Step-by-step installation:

  1. Ensure you have a GitHub Packages auth setup if required by your environment. For one-time setup described in the README:
//npm.pkg.github.com/:_authToken=ghp_YOUR_TOKEN_HERE
@pepuscz:registry=https://npm.pkg.github.com
  1. Use npx to run the MCP server directly (no build step required):
npx -y @pepuscz/passwd-mcp@1.0.6
  1. If you prefer to pin the server to a specific version in your MCP config, set up the server entry as:
{
  "mcpServers": {
    "passwd-mcp": {
      "command": "npx",
      "args": ["-y", "@pepuscz/passwd-mcp@1.0.6"],
      "env": {
        "PASSWD_ORIGIN": "https://your-company.passwd.team"
      }
    }
  }
}
  1. Test the setup by running a basic command through your MCP client (the exact syntax depends on the client).

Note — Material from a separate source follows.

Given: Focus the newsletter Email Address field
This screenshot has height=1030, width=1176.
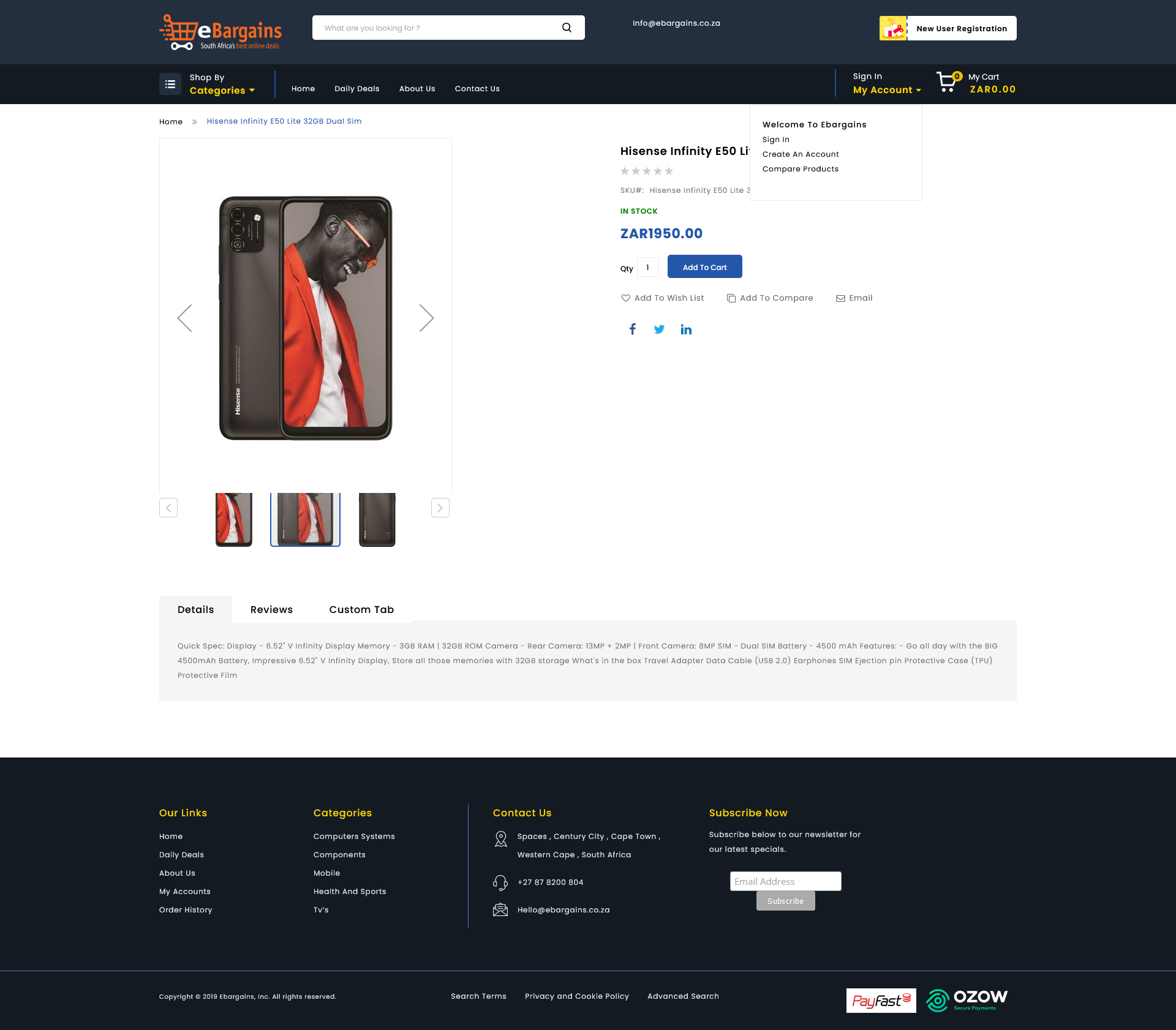Looking at the screenshot, I should pos(786,881).
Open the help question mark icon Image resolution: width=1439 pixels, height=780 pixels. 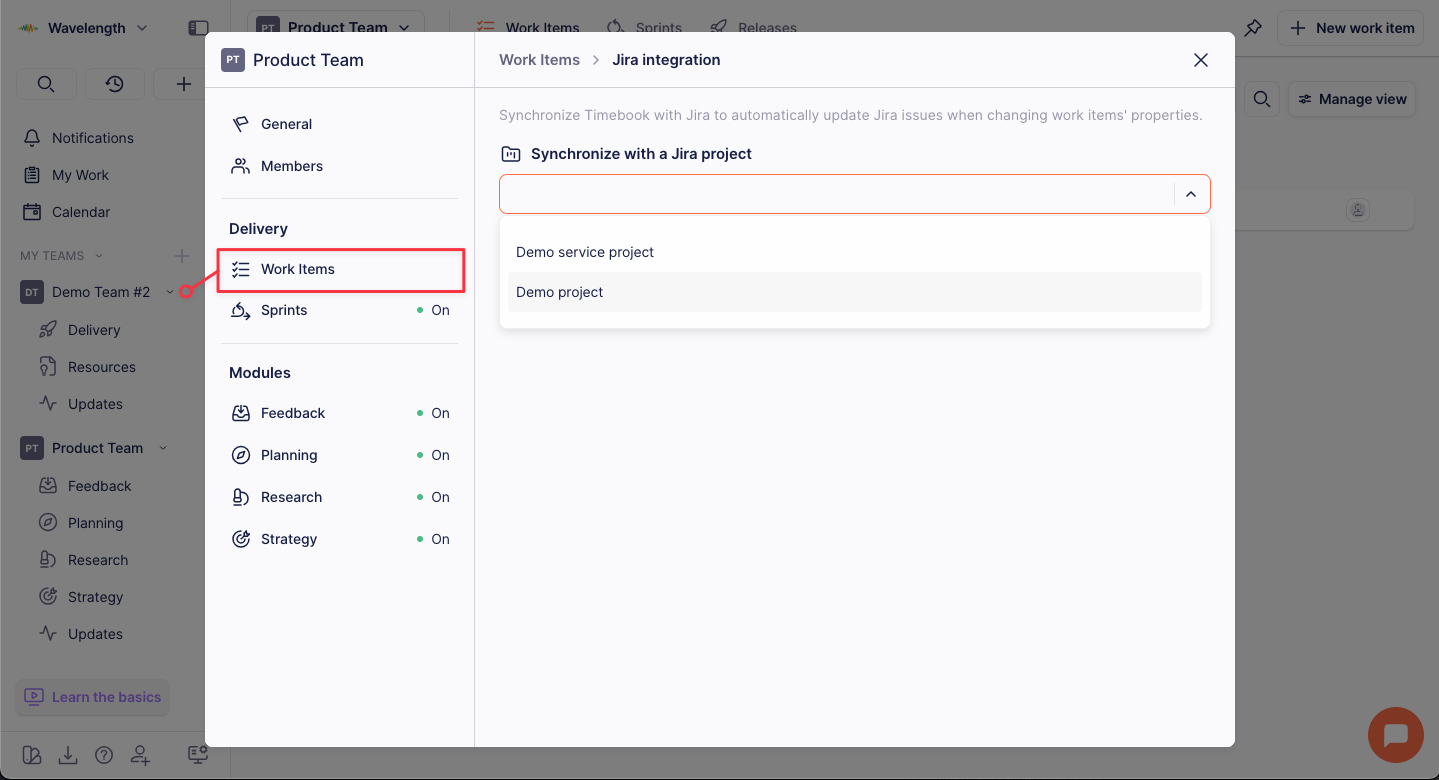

For example, in Claude or the CLI integration, ensure the server name matches (passwd-mcp) and that PASSWD_ORIGIN is configured.

Prerequisites recap:

  • Node.js installed
  • Access token or authentication flow enabled for passwd.mcp
  • PASSWD_ORIGIN set to your passwd.team URL
  • Optional: configure npm authentication if needed to access the package registry

Additional notes

Tips and common considerations:

  • PASSWD_ORIGIN is required and points to your passwd.team deployment; without it, authentication and API requests may fail.
  • Tokens are cached after first login (e.g., ~/.passwd/tokens.json for the CLI). If you encounter authentication issues, ensure tokens are refreshed or re-authenticated.
  • Upgrading: when new versions are released, update the MCP config and the referenced MCP package version, then restart the client to pick up changes.
  • If you use the CLI in conjunction with the MCP, you may need to login via npx @pepuscz/passwd-cli@<version> to populate cached tokens.
  • This MCP server integrates with standard passwd CLI tooling and supports sharing, TOTPs, files, and multiple secret types; always follow the recommended JSON outputs and avoid exposing secrets in chat unless explicitly requested by the user.